Server side data rendering not working properly

derick.007 · September 3, 2021, 9:52am

I have two layouts. Each layouts are supposed to display based on user authentication. So I used Server side data on appconnect of the layouts. At first, they are working properly no issues there. But if you visit that layout again by using the browser’s back button then it is not redirected.

Example: If a user is logged out from the home page then he/she is redirected to login layout. If the user clicks the back button of browser, then he goes back to home page which is displayed. But it should not be displayed because the user is not authenticated. Keep in mind that, when I visit the different layout I refresh the page.

How can I fix this ?

Dave · September 3, 2021, 11:21am

We have a similar issue (Node/Docker/Windows 10). On back the user is not re-directed and authentication still seems in place, after a couple of refreshes the re-direct activates. Have entered an older site to see if this was the case but am re-directed immediately. Maybe worth a bug report @derick.007

patrick · September 3, 2021, 12:31pm

The browser back is always a bit strange since it tries to restore the previous state of the page. When you come from a page with a form you will notice that the form is still filled in when you press back, same with the scroll position which is being restored. Not sure what is the exact problem in your case, but you probably want to disable the back button after the logout.

It could also be caching from the browser, does it show the correct page after you refresh the page? You should force refresh without cache (in chrome windows CTRL+F5 and chrome OSX CMD+SHIFT+R).

derick.007 · September 4, 2021, 2:51am

How can I disable browser back button ?

When I go back from login page, I get home page which must be protected.

Isn’t control refresh a manual process ? I want secured server datab when I go back ?

Dave · September 4, 2021, 11:33am

@derick.007 You can do this using a little JS. Quick search will reveal many solutions:

Dave · September 4, 2021, 11:36am

@patrick We use Incognito mode for testing so shouldn't be caching. Also on older Projects going back returns the user directly to the login screen, Incognito or otherwise. Several refreshes resolve the issue. Maybe it's a recent Chrome thing? But then, should be the same on the older Projects..?

patrick · September 6, 2021, 6:47am

In incognito it still caches the page, it only reserve separate disk space for its cookies, history and cache which get removed again after the tab is closed.

I will do some testing, can you explain how you have setup your logout flow. I suppose that you probably have a logout server action that you call and then redirect the user to a new page.

JonL · September 6, 2021, 6:59am

There is no good solution for the problem of going back after a logout.

a) You disable back button -> Bad UX
b) You instruct the browser not to cache the protected pages -> It might be an undesired solution.
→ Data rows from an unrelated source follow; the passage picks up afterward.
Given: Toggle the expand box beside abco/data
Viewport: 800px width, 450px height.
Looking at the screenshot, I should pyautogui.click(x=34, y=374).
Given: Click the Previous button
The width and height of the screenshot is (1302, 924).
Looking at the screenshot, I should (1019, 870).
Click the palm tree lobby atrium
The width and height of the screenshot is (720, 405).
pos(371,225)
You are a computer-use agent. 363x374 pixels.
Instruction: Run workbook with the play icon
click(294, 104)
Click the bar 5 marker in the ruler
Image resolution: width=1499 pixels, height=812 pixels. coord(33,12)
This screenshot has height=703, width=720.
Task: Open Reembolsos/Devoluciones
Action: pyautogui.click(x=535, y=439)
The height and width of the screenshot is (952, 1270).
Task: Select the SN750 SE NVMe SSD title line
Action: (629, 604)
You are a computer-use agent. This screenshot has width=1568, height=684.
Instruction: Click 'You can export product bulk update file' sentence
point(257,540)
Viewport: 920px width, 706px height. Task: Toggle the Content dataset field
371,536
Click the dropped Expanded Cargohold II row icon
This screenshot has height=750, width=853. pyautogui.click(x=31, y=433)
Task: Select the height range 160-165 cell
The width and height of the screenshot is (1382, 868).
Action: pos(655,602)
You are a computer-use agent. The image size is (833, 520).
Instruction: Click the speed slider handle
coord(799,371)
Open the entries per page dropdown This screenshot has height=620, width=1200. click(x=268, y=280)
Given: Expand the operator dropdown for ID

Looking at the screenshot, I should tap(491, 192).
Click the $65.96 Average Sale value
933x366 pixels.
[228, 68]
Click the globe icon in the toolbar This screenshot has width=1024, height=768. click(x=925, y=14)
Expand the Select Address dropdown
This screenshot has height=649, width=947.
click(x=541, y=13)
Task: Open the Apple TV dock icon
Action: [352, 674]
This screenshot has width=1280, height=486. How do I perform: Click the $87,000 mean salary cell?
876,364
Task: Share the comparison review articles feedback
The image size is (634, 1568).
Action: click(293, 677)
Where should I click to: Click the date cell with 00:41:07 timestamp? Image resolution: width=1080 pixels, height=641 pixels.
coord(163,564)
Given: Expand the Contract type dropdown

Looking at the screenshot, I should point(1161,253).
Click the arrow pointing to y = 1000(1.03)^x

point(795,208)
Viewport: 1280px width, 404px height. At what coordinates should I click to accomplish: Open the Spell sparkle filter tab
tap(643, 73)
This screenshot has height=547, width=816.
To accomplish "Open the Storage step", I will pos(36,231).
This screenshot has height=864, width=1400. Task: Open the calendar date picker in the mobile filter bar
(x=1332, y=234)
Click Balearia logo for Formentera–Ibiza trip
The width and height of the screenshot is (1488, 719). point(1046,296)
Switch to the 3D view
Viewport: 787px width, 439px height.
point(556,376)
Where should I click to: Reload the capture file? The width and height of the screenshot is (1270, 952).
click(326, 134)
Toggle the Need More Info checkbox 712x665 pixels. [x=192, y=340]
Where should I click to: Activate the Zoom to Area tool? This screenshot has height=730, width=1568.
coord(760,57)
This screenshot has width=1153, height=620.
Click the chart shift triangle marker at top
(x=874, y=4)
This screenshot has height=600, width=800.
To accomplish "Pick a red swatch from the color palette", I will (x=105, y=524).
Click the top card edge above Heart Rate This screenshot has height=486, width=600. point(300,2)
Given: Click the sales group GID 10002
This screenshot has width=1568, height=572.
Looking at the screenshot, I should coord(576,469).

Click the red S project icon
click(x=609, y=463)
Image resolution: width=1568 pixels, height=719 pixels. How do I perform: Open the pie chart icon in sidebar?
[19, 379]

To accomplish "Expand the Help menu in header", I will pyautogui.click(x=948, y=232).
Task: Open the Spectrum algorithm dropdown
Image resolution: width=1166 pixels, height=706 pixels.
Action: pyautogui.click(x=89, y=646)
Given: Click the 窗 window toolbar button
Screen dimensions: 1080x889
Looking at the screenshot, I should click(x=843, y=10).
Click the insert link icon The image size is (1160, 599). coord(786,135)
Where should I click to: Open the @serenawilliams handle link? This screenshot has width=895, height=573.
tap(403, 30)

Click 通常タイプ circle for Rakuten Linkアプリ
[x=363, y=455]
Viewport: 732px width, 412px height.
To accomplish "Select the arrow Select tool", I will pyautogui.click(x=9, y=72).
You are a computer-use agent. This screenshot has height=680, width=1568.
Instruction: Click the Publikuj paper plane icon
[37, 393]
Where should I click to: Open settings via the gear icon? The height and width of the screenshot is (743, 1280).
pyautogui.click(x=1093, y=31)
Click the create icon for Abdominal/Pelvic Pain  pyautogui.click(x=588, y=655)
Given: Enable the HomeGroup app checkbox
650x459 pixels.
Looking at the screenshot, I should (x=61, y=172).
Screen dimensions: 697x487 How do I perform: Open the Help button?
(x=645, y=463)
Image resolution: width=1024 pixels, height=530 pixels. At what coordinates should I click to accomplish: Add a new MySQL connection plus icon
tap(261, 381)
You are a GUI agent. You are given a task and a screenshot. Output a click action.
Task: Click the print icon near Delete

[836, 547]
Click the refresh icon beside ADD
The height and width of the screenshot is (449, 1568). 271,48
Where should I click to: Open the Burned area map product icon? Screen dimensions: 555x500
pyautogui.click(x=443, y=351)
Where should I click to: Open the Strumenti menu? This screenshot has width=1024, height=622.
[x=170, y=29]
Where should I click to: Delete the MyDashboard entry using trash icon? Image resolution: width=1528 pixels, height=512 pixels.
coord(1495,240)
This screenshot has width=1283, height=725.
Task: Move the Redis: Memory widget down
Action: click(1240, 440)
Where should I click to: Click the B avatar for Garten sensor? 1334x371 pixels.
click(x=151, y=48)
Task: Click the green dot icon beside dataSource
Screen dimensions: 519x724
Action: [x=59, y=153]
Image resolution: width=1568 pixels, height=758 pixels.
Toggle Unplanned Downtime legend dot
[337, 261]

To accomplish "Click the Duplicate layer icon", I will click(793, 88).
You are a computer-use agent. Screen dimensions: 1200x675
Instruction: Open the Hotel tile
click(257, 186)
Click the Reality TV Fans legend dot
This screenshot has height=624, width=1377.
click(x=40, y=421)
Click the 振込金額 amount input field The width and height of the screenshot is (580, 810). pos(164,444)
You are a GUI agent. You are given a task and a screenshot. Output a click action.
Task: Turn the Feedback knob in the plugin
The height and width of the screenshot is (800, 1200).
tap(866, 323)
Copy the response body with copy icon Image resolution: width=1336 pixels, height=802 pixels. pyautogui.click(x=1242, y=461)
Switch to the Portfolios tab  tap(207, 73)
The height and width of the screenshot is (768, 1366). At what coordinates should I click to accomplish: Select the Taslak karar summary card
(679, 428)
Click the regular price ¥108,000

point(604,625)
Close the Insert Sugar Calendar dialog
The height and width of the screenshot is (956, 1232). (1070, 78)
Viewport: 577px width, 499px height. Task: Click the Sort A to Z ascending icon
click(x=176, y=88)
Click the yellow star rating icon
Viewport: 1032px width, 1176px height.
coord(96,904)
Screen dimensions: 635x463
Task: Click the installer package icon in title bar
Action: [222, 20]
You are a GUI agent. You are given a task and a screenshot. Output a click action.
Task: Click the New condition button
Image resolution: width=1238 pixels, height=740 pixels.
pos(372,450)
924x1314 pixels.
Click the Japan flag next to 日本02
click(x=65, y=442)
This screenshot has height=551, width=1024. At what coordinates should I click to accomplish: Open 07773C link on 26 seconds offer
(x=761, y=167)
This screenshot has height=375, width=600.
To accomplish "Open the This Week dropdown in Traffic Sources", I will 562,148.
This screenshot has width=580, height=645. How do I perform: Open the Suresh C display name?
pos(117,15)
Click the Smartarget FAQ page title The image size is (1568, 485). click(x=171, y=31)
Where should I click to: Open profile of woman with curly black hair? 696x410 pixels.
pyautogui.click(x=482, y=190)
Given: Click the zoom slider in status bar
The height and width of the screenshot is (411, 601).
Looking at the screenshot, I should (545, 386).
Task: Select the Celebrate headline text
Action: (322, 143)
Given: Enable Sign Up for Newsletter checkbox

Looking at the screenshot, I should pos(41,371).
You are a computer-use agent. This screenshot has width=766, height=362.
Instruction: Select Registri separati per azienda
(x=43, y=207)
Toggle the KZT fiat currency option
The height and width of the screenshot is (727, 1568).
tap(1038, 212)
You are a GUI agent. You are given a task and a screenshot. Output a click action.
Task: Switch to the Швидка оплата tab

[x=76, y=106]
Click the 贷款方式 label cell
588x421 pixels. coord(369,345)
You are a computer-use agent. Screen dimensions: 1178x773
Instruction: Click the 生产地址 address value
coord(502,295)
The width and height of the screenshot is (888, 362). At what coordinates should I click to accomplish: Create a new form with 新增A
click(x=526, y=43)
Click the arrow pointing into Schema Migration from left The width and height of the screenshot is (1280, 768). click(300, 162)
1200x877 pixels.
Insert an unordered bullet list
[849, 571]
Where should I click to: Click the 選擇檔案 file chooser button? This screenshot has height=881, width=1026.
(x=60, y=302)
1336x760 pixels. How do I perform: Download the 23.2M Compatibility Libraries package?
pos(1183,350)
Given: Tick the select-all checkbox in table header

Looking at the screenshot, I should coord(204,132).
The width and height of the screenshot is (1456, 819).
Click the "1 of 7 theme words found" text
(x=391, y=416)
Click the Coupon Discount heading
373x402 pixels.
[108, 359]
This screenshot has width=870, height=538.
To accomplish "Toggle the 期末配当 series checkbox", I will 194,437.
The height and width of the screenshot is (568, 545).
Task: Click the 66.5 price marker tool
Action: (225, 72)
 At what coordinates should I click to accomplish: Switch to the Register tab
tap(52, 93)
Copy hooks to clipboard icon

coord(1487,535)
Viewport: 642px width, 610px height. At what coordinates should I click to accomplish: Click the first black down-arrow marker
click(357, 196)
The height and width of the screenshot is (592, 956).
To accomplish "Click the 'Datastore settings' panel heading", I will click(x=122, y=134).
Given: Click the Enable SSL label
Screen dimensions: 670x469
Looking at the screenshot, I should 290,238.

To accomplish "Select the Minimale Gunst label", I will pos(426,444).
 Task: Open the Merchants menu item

patrick · September 6, 2021, 7:12am

It is a known problem that cache can display user data even after logout. Only solution is to disable the cache or to disable the back button (history). It may not be good UX, but for securing the data it is the only way.

https://sites.google.com/site/bughunteruniversity/nonvuln/cached-content-after-logout

Dave · September 8, 2021, 9:18pm

@patrick

Is there any way to set a Condition based on Content-Length? For example if Content-Length == 0 set a 401 response?

derick.007 · September 9, 2021, 1:26am

@patrick How can I disable cache control for secured pages in Nodejs ?

patrick · September 9, 2021, 10:09am

We currently don’t have a way to do this within Wappler. We are checking for options, probably we could add it to the route properties for NodeJS.

derick.007 · September 10, 2021, 7:13am

Is there any way that I could handle this, I can’t seem to find any solution, this is a very crucial requirement.

bpj · September 10, 2021, 7:23am

As a workaround, could you have an SC action on page load/ready (if they fire from using the back button - I’ve not tried) or via scheduler that runs every 10 second or so that simply checks for a security provider identity using a security restrict step? If it’s not found then use the browser component to do a redirect or, possibly better, some JS using window.location.replace (which would prevent the user being able to use the back button again)

Alternatively, when running the SC action to log out use window.location.replace on success

bpj · September 10, 2021, 7:28am

<script>
function gotologin(){
window.loaction.replace("YOUR_LOGIN_URL");
}
</script>
<dmx-serverconnect id="sc_checklogin" url="../api/checklogin" dmx-on:unauthorised="run({runJS:{function:'gotologin'}})"></dmx-serverconnect>
<dmx-scheduler id="scheduler1" dmx-on:tick="sc_checklogin.load(true)" delay="10"></dmx-scheduler>

JonL · September 10, 2021, 8:25am

Why wouldn’t an authorized user that saw private data just a few seconds ago be allowed to see that same data by clicking back button? What is your use case?

derick.007 · September 10, 2021, 9:04am

I am concerned about the breakdown that might occur while working on authorized functions.

And worst case scenario it does not have to be the authorized person that is going back.